**The task**
Look at the entries below and restate word for word the lines from the first through the one that has "[Add to Favourites: Kaci Corner TV Unit in Oak".

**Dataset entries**
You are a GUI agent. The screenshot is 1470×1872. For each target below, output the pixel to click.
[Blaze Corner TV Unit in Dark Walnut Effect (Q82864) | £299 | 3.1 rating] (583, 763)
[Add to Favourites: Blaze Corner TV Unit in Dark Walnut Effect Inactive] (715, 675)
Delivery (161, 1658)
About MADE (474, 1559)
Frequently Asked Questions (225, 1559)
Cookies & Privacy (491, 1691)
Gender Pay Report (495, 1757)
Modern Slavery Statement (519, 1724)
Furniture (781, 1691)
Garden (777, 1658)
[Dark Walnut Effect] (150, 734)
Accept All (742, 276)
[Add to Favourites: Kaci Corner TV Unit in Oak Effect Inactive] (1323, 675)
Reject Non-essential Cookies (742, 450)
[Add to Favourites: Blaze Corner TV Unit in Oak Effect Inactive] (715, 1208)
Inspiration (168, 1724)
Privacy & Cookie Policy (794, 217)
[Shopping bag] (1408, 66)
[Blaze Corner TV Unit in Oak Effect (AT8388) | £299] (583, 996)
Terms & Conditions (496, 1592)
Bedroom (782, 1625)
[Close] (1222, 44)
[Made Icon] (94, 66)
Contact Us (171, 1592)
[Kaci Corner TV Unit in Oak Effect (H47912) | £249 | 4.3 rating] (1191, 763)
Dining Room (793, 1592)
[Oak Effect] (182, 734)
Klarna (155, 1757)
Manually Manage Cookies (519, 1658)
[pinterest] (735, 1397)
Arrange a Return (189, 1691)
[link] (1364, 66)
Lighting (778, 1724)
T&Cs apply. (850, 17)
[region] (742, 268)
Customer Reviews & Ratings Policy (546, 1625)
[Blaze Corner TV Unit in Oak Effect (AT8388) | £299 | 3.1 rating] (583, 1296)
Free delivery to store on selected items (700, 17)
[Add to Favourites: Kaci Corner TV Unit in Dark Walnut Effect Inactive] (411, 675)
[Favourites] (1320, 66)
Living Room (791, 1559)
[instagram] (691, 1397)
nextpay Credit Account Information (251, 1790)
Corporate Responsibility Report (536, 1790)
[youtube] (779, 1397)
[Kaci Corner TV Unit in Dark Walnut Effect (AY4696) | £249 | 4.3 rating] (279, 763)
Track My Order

**Written solution**
You are a GUI agent. The screenshot is 1470×1872. For each target below, output the pixel to click.
[Blaze Corner TV Unit in Dark Walnut Effect (Q82864) | £299 | 3.1 rating] (583, 763)
[Add to Favourites: Blaze Corner TV Unit in Dark Walnut Effect Inactive] (715, 675)
Delivery (161, 1658)
About MADE (474, 1559)
Frequently Asked Questions (225, 1559)
Cookies & Privacy (491, 1691)
Gender Pay Report (495, 1757)
Modern Slavery Statement (519, 1724)
Furniture (781, 1691)
Garden (777, 1658)
[Dark Walnut Effect] (150, 734)
Accept All (742, 276)
[Add to Favourites: Kaci Corner TV Unit in Oak Effect Inactive] (1323, 675)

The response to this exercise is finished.